**PAGE TEXT**
┌────────
The problem with theme and icehouse or piecepack games is more that the components are too simple to convey the chrome the rules would need to really convey a heavy theme. That's why abstracts are a perfect fit for these systems. It's not so much about the pretty pictures (I do think both game systems look really nice), but about customized components that help portray a certain theme with more complex rules in a manner that makes sense when playing. Ultimately you have to add other componentes like customized decks (like Martian Gunsllinger needed badly) to create a real themed game.
In my designs I usually start with a theme and then see if mechanics derived from that theme are interesting. Even VF was like this (just as Ryan explained to his class), even though mechanically and rules wise the game is more in line with the abstract games.
└────────
**PARTS OF THE EXERCISE**
• 1. From the post on themed games, quote the part that opens with the words containing "In my designs" and closes with "the abstract games.".
• 2. Answer the following from the post on themed games:
(a) Which kind of games does it call a perfect fit for the icehouse and piecepack systems?
(b) What does the writer usually start with when designing?
(c) What example does it give of another component that must be added to create a real themed game?

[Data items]
┌────────
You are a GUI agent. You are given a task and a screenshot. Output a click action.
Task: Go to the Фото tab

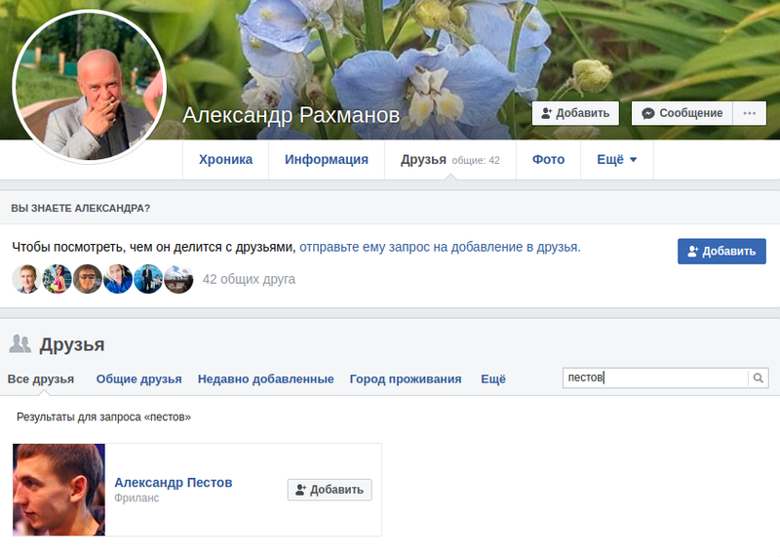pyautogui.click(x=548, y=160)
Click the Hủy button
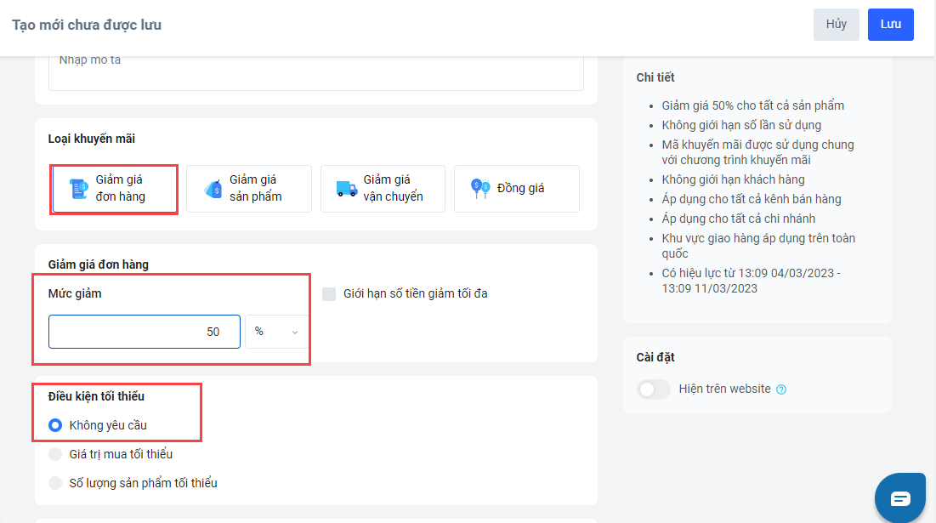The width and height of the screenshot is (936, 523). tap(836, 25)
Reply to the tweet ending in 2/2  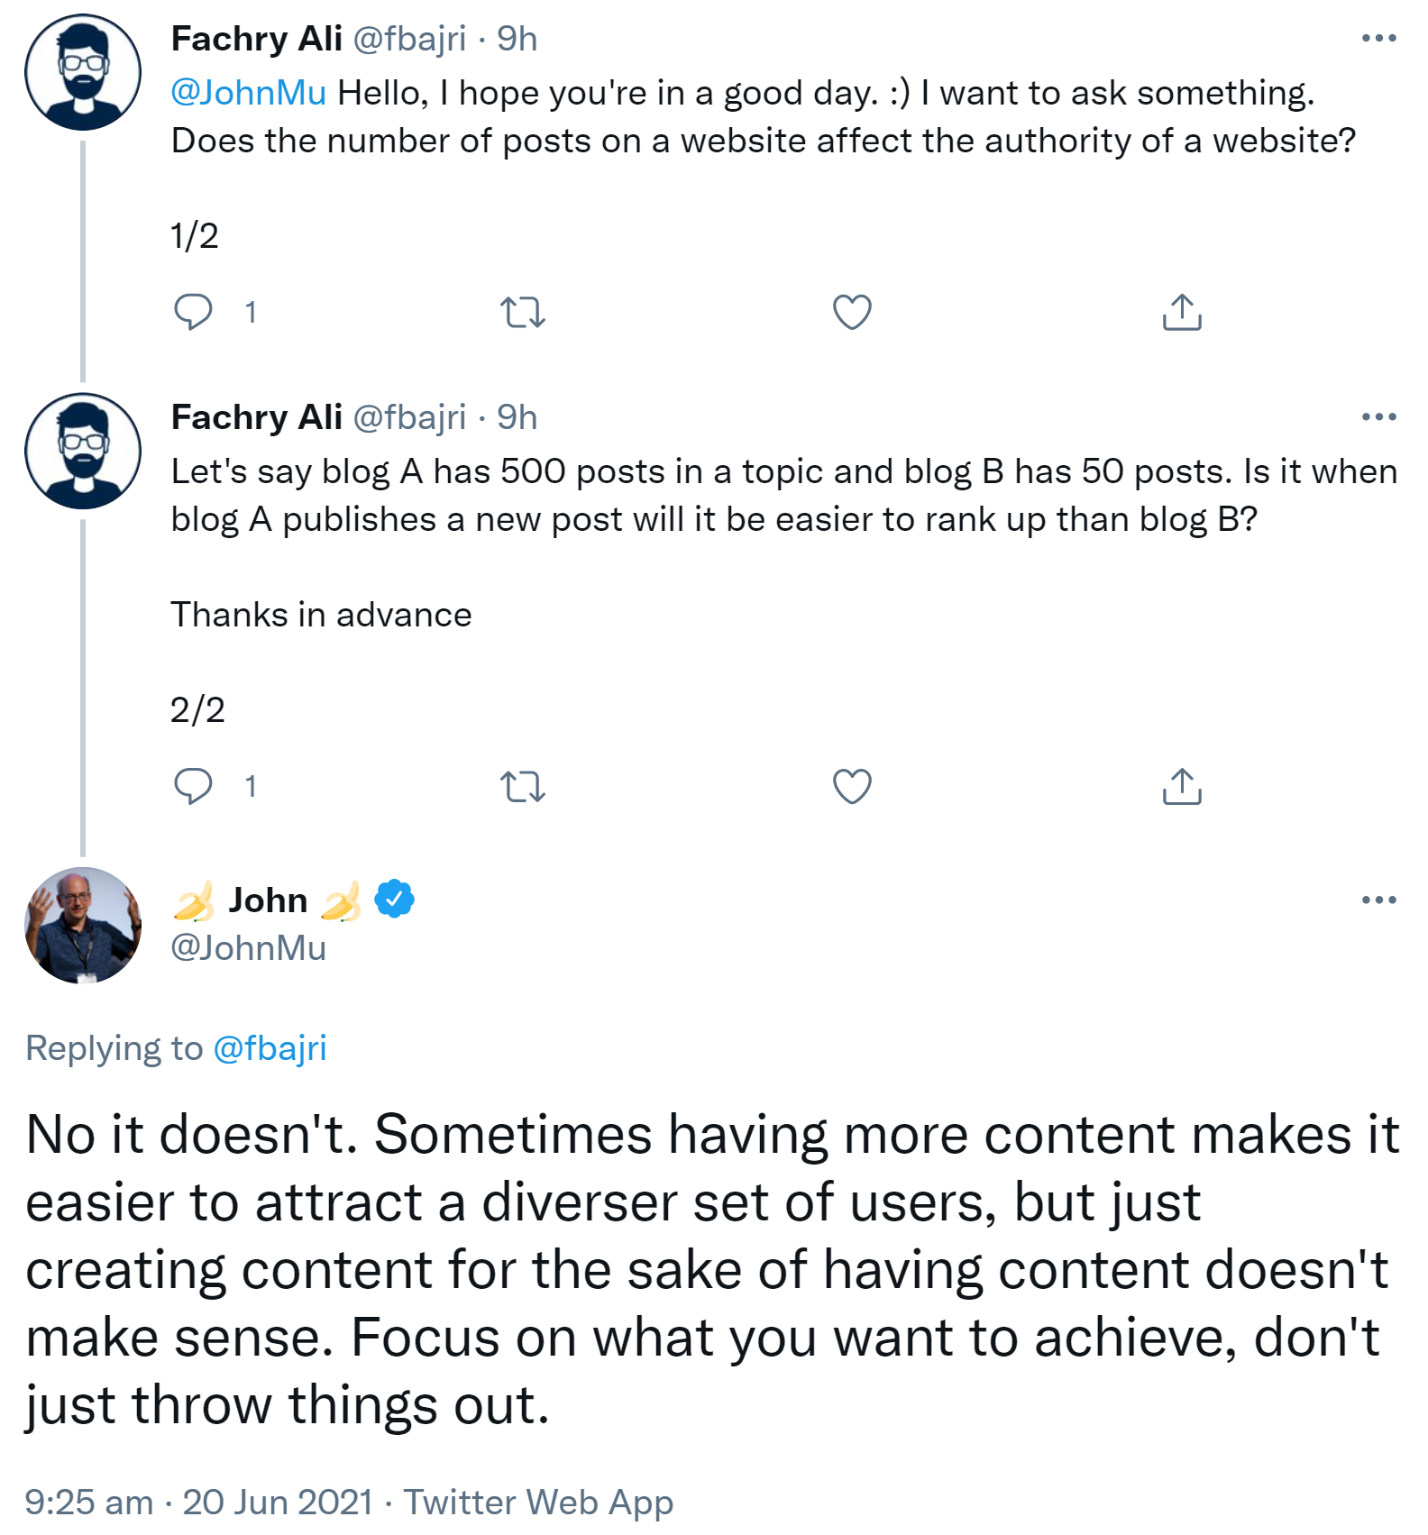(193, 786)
└────────
**ANSWERS BELOW**
• 1.
In my designs I usually start with a theme and then see if mechanics derived from that theme are interesting. Even VF was like this (just as Ryan explained to his class), even though mechanically and rules wise the game is more in line with the abstract games.

• 2.
(a) Abstracts.
(b) A theme.
(c) Customized decks.